[Data entries]
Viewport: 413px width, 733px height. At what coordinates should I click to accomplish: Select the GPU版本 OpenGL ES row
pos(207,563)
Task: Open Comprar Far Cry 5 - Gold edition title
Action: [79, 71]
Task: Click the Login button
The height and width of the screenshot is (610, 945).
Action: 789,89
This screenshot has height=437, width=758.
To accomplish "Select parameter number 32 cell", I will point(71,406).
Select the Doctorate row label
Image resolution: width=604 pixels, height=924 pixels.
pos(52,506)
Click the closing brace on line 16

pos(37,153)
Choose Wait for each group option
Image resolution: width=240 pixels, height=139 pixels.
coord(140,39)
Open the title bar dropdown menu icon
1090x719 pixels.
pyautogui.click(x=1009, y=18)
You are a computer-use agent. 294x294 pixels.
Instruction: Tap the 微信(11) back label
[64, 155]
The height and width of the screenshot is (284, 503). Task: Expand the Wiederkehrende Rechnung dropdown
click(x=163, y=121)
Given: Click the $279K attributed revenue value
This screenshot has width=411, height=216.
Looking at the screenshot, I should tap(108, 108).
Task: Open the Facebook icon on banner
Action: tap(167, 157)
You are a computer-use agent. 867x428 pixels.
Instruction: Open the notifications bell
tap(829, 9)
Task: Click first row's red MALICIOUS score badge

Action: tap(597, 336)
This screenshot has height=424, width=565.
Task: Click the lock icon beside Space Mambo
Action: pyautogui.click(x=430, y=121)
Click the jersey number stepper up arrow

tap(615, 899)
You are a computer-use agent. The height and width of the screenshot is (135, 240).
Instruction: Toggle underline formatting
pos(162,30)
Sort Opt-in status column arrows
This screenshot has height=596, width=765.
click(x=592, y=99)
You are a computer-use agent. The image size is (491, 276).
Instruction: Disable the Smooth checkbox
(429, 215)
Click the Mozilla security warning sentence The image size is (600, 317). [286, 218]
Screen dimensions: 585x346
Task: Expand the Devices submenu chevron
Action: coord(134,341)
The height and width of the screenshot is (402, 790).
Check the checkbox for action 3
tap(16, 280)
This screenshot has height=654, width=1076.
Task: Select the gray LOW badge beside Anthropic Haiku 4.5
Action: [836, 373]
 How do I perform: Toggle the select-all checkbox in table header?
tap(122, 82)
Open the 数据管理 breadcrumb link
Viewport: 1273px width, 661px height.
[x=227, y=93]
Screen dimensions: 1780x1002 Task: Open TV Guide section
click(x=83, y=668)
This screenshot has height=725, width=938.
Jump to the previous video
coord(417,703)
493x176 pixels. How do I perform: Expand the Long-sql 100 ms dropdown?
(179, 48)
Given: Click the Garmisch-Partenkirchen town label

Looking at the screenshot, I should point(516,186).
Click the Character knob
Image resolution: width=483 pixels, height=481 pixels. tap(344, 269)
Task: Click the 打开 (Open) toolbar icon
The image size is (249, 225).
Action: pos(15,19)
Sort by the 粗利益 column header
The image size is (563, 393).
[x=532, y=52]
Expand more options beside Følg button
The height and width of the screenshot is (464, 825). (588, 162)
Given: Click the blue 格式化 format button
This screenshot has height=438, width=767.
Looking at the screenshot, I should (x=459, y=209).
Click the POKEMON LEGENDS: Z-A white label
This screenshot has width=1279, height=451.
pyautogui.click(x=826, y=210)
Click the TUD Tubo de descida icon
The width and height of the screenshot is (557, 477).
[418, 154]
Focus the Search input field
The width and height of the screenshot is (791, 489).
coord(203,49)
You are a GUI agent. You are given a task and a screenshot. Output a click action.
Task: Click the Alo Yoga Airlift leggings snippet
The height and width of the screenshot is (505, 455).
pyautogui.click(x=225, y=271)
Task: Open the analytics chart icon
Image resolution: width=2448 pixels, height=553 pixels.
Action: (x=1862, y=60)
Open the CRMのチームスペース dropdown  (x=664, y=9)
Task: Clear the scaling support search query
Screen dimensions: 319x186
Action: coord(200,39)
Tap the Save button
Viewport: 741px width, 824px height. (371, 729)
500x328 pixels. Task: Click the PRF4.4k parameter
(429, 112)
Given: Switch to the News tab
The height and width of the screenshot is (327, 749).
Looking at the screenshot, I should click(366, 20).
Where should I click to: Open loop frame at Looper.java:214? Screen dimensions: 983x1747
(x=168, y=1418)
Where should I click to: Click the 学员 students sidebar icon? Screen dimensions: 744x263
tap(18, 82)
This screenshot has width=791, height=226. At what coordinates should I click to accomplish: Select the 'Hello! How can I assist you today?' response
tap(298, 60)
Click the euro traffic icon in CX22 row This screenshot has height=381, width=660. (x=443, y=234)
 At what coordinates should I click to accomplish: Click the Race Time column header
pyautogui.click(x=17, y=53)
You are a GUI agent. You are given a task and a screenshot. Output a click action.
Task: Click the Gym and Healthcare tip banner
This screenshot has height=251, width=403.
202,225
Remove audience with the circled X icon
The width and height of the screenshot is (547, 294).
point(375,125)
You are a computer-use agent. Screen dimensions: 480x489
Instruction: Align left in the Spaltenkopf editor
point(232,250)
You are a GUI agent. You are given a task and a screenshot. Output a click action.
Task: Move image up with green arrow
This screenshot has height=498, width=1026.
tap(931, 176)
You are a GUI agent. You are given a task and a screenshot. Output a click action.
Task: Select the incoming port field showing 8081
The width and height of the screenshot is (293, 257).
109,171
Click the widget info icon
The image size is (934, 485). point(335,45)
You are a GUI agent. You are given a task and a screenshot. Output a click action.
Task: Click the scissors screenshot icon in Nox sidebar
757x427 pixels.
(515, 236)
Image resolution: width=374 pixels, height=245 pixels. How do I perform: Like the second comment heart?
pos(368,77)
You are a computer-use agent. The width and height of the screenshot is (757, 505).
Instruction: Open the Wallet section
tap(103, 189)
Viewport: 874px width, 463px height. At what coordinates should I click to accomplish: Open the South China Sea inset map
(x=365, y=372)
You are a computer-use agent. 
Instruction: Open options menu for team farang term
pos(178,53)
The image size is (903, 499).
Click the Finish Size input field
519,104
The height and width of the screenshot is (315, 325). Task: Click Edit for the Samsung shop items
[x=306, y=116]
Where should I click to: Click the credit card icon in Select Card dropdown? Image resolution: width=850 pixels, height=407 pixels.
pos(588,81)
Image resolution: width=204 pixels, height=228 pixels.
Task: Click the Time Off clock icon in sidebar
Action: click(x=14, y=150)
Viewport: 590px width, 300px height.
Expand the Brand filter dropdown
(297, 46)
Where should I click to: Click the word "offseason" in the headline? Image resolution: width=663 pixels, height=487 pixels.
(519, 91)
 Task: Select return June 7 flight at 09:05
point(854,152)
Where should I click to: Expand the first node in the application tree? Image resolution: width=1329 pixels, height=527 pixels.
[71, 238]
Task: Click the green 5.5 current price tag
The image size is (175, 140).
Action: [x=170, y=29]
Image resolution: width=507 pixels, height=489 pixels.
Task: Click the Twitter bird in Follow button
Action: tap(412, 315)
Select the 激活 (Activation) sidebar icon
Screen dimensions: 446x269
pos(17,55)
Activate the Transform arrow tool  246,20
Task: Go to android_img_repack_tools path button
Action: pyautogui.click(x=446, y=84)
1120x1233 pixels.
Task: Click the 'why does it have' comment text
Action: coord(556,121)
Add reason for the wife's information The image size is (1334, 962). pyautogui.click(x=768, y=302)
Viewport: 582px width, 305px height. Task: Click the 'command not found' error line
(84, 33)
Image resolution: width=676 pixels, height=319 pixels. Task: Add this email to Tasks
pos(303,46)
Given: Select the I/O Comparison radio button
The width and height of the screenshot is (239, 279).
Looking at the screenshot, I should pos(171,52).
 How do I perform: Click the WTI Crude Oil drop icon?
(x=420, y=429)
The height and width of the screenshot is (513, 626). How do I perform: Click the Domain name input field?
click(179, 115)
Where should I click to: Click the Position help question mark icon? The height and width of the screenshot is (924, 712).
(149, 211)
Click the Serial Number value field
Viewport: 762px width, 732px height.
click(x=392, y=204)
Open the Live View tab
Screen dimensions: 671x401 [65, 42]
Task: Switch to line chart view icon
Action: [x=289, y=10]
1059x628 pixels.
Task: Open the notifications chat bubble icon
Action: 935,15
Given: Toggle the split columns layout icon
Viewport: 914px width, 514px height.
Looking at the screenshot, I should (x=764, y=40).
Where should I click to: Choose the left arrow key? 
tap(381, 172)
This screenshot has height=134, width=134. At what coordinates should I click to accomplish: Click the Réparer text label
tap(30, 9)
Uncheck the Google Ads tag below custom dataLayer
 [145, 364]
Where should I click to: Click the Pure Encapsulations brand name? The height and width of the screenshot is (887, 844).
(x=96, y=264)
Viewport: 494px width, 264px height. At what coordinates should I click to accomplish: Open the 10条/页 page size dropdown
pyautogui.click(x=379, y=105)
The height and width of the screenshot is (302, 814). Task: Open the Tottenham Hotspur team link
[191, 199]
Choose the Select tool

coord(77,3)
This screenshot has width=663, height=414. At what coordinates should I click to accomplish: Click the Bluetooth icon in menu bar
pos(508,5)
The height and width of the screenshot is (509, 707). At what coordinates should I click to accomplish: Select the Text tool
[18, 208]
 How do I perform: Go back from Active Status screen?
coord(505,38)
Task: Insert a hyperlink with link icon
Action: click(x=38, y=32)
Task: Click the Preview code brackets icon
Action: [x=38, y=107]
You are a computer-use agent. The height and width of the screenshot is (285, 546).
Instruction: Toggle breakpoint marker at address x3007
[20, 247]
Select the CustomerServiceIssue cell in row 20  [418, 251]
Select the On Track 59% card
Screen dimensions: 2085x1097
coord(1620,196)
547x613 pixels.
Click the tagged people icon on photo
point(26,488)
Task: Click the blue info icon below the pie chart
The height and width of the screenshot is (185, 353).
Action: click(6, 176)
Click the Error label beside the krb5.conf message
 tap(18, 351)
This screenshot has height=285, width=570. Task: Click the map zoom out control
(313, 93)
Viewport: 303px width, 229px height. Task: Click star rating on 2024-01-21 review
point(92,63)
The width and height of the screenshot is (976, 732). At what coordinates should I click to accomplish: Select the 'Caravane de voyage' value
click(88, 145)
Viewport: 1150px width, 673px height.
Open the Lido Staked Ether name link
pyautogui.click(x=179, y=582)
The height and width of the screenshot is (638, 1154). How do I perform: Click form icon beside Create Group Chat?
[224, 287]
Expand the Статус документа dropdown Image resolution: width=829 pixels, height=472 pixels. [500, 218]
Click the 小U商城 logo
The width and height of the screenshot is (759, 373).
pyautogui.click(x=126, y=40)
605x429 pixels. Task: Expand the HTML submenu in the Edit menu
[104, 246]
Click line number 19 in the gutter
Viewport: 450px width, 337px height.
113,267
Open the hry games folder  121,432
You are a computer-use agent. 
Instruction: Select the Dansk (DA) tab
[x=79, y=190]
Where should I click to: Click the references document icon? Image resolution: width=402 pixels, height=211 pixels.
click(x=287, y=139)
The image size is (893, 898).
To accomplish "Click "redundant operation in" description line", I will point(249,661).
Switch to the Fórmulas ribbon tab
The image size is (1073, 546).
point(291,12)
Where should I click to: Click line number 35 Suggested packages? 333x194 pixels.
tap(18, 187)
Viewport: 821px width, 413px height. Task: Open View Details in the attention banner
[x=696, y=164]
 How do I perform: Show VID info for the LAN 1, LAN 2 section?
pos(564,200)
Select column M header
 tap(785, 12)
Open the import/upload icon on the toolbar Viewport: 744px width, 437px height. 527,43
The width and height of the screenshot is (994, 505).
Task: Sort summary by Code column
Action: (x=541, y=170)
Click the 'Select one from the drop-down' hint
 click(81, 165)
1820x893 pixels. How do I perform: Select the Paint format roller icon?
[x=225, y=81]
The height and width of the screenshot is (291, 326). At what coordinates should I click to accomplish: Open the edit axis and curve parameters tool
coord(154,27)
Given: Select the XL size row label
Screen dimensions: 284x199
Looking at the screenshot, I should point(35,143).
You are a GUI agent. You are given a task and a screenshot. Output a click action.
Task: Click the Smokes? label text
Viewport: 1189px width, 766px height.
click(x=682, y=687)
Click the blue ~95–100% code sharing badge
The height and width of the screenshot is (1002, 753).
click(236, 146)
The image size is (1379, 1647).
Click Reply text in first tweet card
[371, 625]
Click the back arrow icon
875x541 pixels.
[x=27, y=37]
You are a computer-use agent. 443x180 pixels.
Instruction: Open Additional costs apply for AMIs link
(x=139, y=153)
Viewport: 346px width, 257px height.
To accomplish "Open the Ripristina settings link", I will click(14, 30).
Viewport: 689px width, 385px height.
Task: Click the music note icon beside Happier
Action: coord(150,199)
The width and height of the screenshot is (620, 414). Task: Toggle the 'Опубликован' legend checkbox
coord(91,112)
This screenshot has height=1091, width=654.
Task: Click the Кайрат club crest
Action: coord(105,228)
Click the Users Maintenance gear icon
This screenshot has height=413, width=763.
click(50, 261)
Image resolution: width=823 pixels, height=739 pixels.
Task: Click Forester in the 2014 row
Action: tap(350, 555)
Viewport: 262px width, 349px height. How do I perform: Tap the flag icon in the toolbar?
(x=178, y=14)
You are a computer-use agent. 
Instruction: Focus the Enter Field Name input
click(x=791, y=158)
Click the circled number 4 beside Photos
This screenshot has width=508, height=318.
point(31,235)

**What you will do:**
Each line above from the one with "Open the CRMのチームスペース" up to and including the one with "Given: Switch to the News tab" must be set down exactly, and no line outside that span may appear.

**Output:**
Open the CRMのチームスペース dropdown  (x=664, y=9)
Task: Clear the scaling support search query
Screen dimensions: 319x186
Action: coord(200,39)
Tap the Save button
Viewport: 741px width, 824px height. (371, 729)
500x328 pixels. Task: Click the PRF4.4k parameter
(429, 112)
Given: Switch to the News tab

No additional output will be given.